• Consigne de travail 1
D'après l'extrait sur la Guyane confinée, jusqu'à quel prix les autorisations de sortie sont-elles revendues à celles et ceux qui ne peuvent pas écrire le français ?
• Consigne de travail 2
Poursuivez l'extrait sur la Guyane confinée après sa dernière phrase.

• Extrait du texte
....................

Si les services hospitaliers sont encore ouverts, la priorité aux cas graves ferme les portes à « tous les malades chroniques, à la santé primaire », explique le responsable de la Croix-Rouge. Si « une certaine continuité » est aujourd’hui assurée, les professionnels demeurent très inquiets, surtout que la dengue est en augmentation cette année.
… et un accès aux droits réduit
Confinés, pour partie dans des espaces très réduits, sans accès à l’eau ni à l’électricité, nombre de Guyanais se retrouvent, en plus, privés de ressources, puisque dépendant d’une économie informelle battue en brèche par l’interdiction de sortir. « Ils cumulent des difficultés d’accès à l’eau, au droit, à la santé, à l’alimentation », résume Benoit Renollet, et ne peuvent que difficilement se retourner. La plupart des associations ont fermé leur accueil au public, l’absence de véhicule propre empêche souvent d’aller chercher ne serait-ce qu’un colis alimentaire et, de toute façon, les autorisations de sortie elles-mêmes sont complexes d’accès, étant revendues jusqu’à 30 euros à celles et ceux dans l’impossibilité d’écrire le français.
« Il y a énormément de demandes d’aide alimentaire, les gens commencent à avoir vraiment faim. À chaque maraude, on repart avec une vingtaine de demandes de repas et c’est exponentiel », témoigne Audrey Trepon. La coordinatrice générale de Médecins du monde en Guyane craint, elle aussi, que la crise sanitaire ne se « transforme en crise sociale ». Et d’ajouter : « Vu qu’il n’y a plus de ressources, on a déjà des situations de violence qui augmentent et ça pourra continuer à augmenter. »

....................

(Entrées de données recueillies)
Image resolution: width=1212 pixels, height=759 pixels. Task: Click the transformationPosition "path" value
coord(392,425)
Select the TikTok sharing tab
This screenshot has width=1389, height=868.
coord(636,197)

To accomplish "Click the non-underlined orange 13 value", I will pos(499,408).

....................

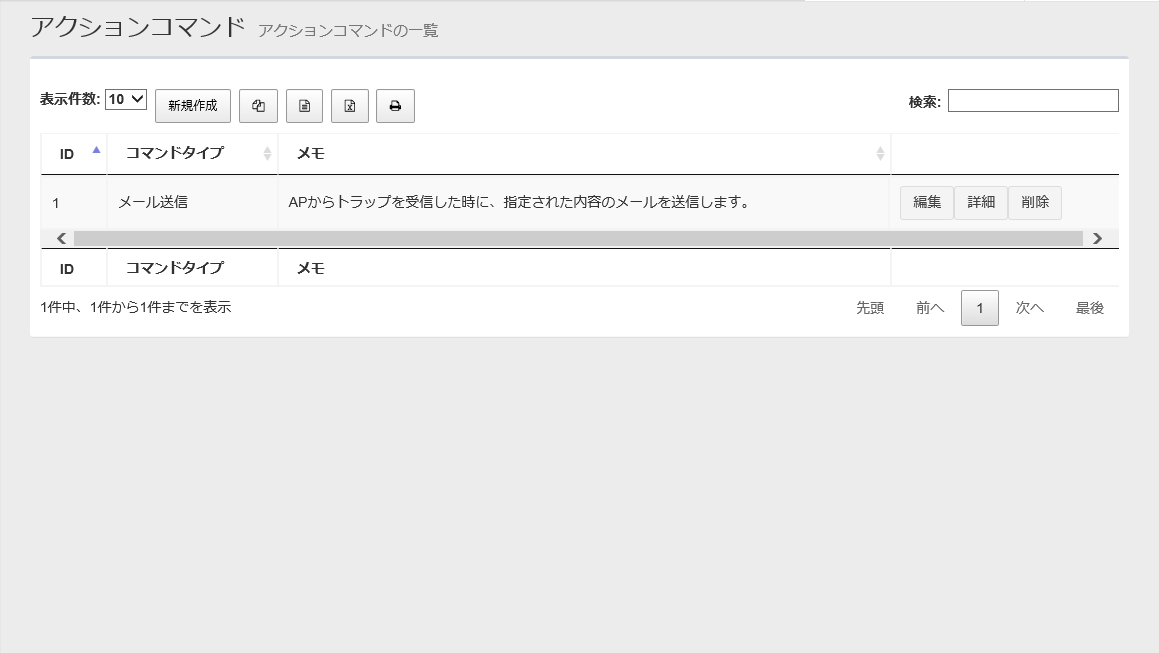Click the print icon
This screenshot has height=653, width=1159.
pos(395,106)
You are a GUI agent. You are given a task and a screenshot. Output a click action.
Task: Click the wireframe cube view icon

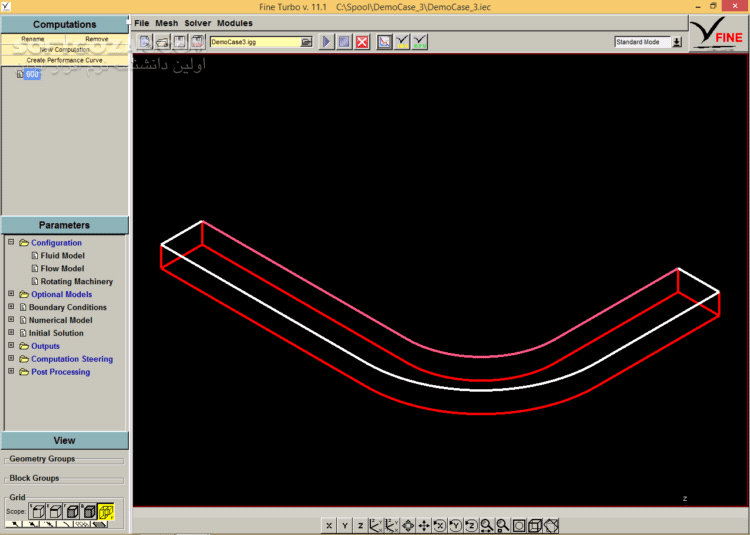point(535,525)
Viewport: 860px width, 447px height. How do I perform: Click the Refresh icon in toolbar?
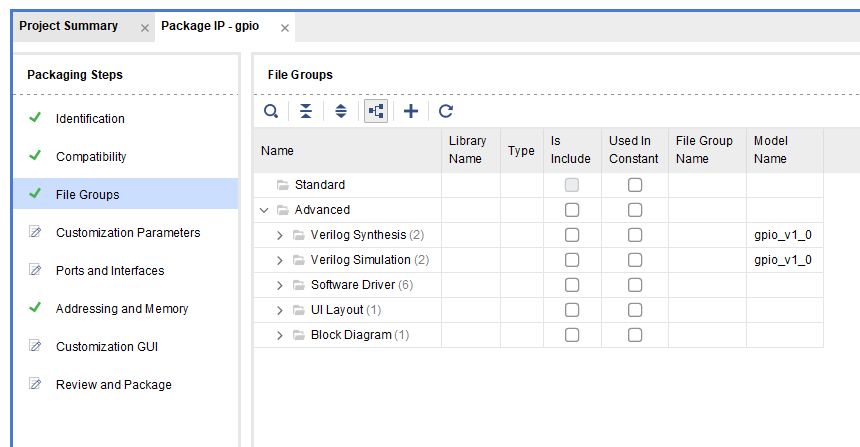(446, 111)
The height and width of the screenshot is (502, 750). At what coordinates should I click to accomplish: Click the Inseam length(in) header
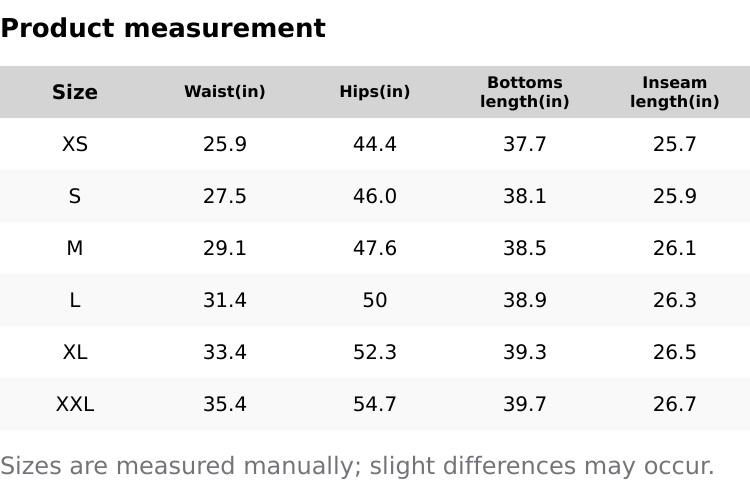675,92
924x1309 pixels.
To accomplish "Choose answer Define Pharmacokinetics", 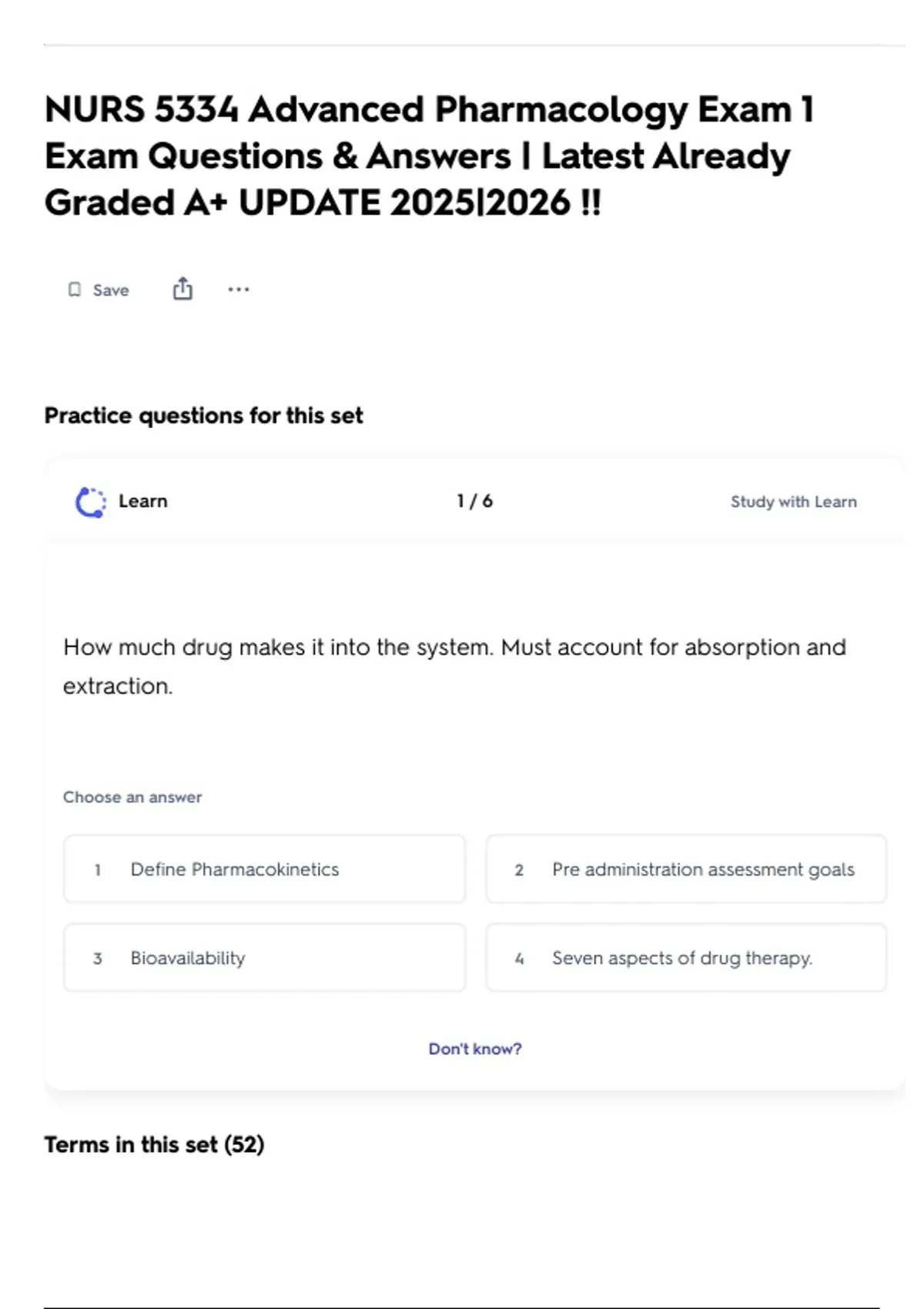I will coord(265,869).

....................

• Réponse rédigée 1
Elles sont revendues jusqu'à 30 euros.

• Réponse rédigée 2
« On attend plus de proactivité et de soutien de l’État »
Pour elle, si la Guyane veut faire face à cette crise, « il faut plus de moyens mis en œuvre sur les territoires d’Outre-mer, surtout connaissant leur fragilité ». « La situation est dangereuse, il va falloir prendre la mesure des forces de chacun. On a besoin d’être aidés sur ces questions, on attend plus de proactivité, de réactivité et de soutien de la part des services de l’État », insiste cette travailleuse associative.
Semblant prendre la mesure de l’urgence, la préfecture et les élus locaux ont mis en place, depuis le vendredi 3 avril, une « cellule de continuité sociale », qui doit faciliter la mise à l’abri d’urgence des populations, la mise à disposition d’hébergements, l’installation de pompes d’accès à l’eau dans les Campous – sorte de tout petits villages – qui en sont souvent dépourvus, ainsi que l’accès à l’aide alimentaire et aux sanitaires publics. En parallèle, des avions d’aide alimentaire ont été affrétés pour atteindre les communes de l’intérieur – fleuves et forêts – particulièrement isolées.
Un vaste programme, accueilli avec autant d’espoir que de circonspection par les associatifs et les travailleurs sociaux, premiers de cordée depuis le début de la pandémie. « On attend beaucoup de ça, sauf qu’aujourd’hui il n’y a pas de coordination », résume Audrey Trepon, résolue à « attendre un peu plus », mais consciente que les associations ne pourront indéfiniment porter les initiatives d’aide.
Le confinement, et après ?
Surtout que la crise n’a aucune chance de s’arrêter avec le déconfinement. « Au bout d’un mois, il y a un retard cumulé, il faudra au moins trois mois pour se remettre à flot », affirme Benoit Renollet. Un temps qui va s’accumuler avec celui de l’enfermement. « On avait déjà peu de financements en Guyane sur toutes ces questions, il n’y avait pas d’argent hier, là on a un capital exceptionnel et demain ? Comment assurer une continuité, une reprise ? Comment assumer financièrement le contrecoup de la crise, notamment si le virus flambe en Guyane ? Comment gérer le contrecoup social, qui sera aussi structurel ? », se demande-t-il sans relâche.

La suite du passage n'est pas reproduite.